Beyond the discussion of moral conscience in war, the Truth Commission strayed from its self-imposed agenda.  Often the speakers’ presentations sounded like referendums on wars and violence, both in general and specifically those in which the U.S. is presently engaged.   Many speakers expressed their opposition to war in political rather than moral terms. Just after explaining how he became a conscientious objector, Mejia confessed, “I believe that a great deal of why I opposed the Iraq War was based on politics, based on my inability to believe and support the justifications that led us to Iraq.” Similarly, Celeste Zappala, the mother of a National Guardsman killed in Iraq, said that for many soldiers, “their disillusionment about the truth with the Iraq misadventure, along with the orchestration of lies and excuses and patriotism, leaves them no way out.”

Rev. Dr. Pamela Lightsey tried to give a more philosophical critique of war.  But her attempt proved to be abortive. Lightsey is the Associate Vice President of Student Affairs and Dean of Students at United Methodism’s Garrett Evangelical Theological Seminary.  Her doctoral research focused on “classical and contemporary just war theories from a Pan African perspective.” According to her resume, Lightsey’s current research interests include “queer theology” and “black and womanist theology.”

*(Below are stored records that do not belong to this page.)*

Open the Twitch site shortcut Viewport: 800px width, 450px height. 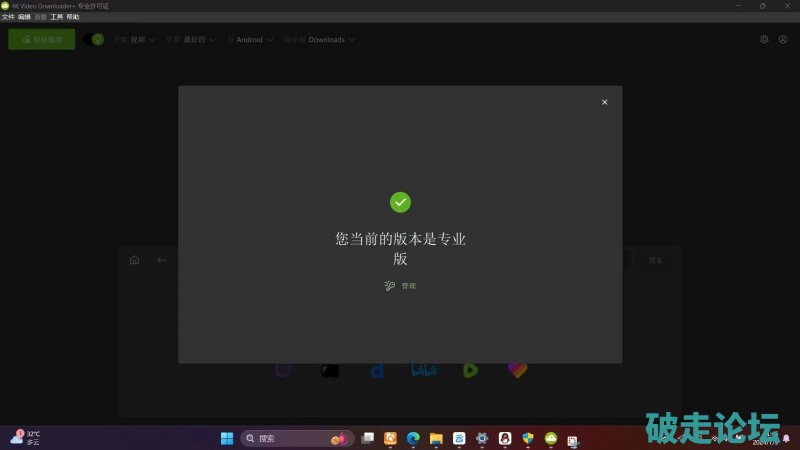(283, 370)
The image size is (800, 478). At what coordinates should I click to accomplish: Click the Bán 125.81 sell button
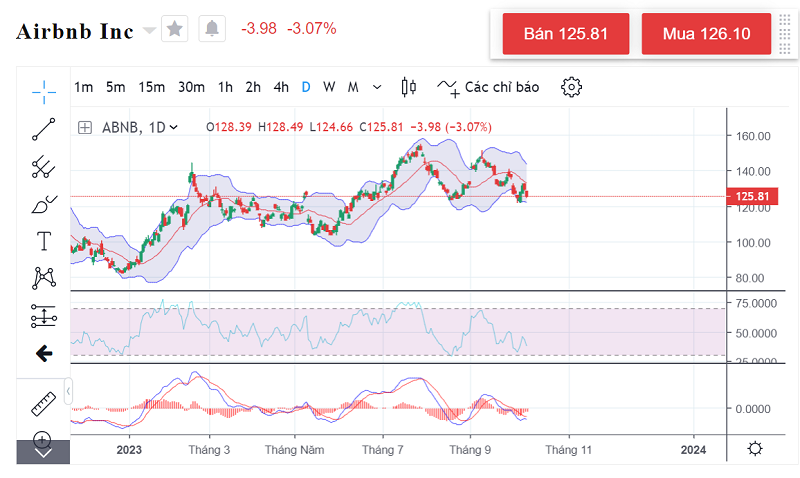click(565, 34)
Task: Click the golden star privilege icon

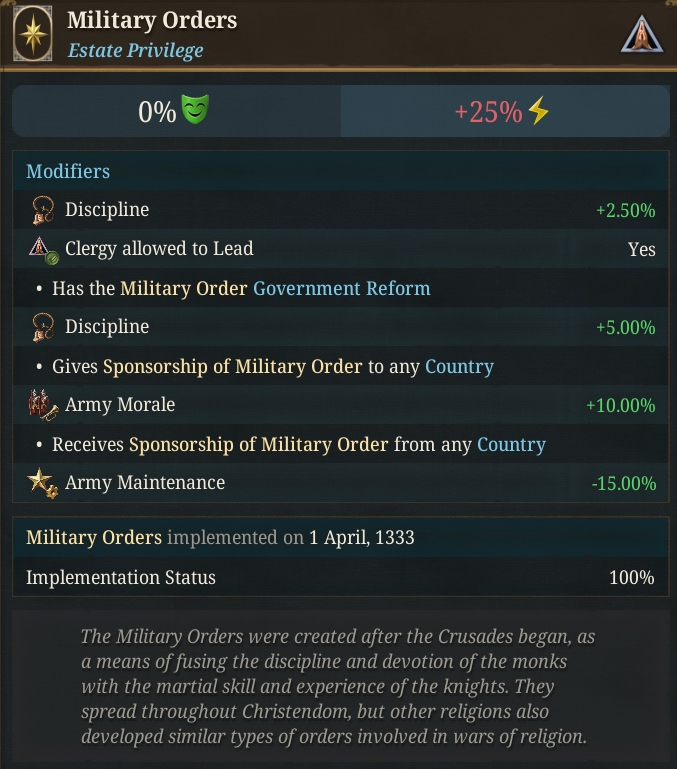Action: 32,34
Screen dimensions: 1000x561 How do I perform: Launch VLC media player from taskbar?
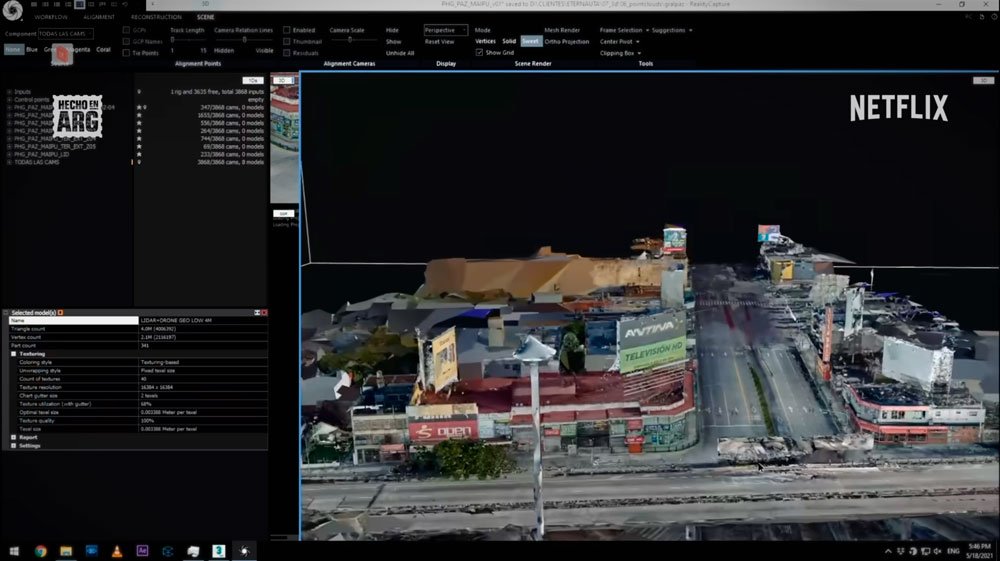pyautogui.click(x=117, y=550)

Lightsey examined current U.S. military engagements from the perspective of just war theory in her talk called “Religious Understandings of Just War.” Her comments on just war seemed mostly traditional until she explained that one requirement of a just war is a just cause, Lightsey said, “That just cause can include self defense, protection of the innocent, punishment for wrong doing, threat of aggression, or restoring property.” Shifting to her area of expertise, she added, “I found that intriguing, particularly since we as African Americans have been talking about reparations for quite some time.” Lightsey quickly moved on, leaving the impression that she finds at least a partial just war justification for  “restoring property” to African Americans in the form of restorations based on slavery.

In other wonderings, Dr. Jonathan Shay, a clinical psychiatrist and expert on post-traumatic stress disorder, rhetorically asked: “Are service members, particularly officers, slaves of the state?” Unsatisfied with the shock value of a single question, he continued, “Are officers slaves of the state? And let that question settle in the pit of your stomach and curdle there.”

The last speaker of the night was Chris Hedges, former war correspondent for the New York Times. He denounced war as “betrayal of the young by the old, betrayal of soldiers and marines by politicians, and the betrayal of idealists by cynics.” Hedges then made it clear that he believes that terrorism against the U.S. results from past American violence. Referencing Martin Luther King, Jr.’s speech at Riverside Church in 1967, Hedges called the U.S. the “greatest purveyor of violence in the world.”

“We speak almost exclusively to the rest of the world in the language of violence,” Hedges claimed about the U.S. “That language of violence is one that we taught the world to speak back to us. It is the language the hijackers on 9/11 spoke. Where else did they learn that huge explosions and death above a city skyline are a form of communication?”

Hedges urged looking at war and its costs from a global perspective. “The pain that was evident here, behind this podium – the pain of a mother who lost her child, the pain of veterans who must carry with them the weight of killing – is a pain that we have visited on Iraqis, Afghanis, Palestinians [that] dwarfs any of our own pain,” he asserted. “And I ask tonight that when we leave we begin to see that the pain that we endure is the pain that they endure, and that our true brothers and sisters are those who carry this burden and with whom we must reach out…to make solidarity with and to rebuild a broken world.”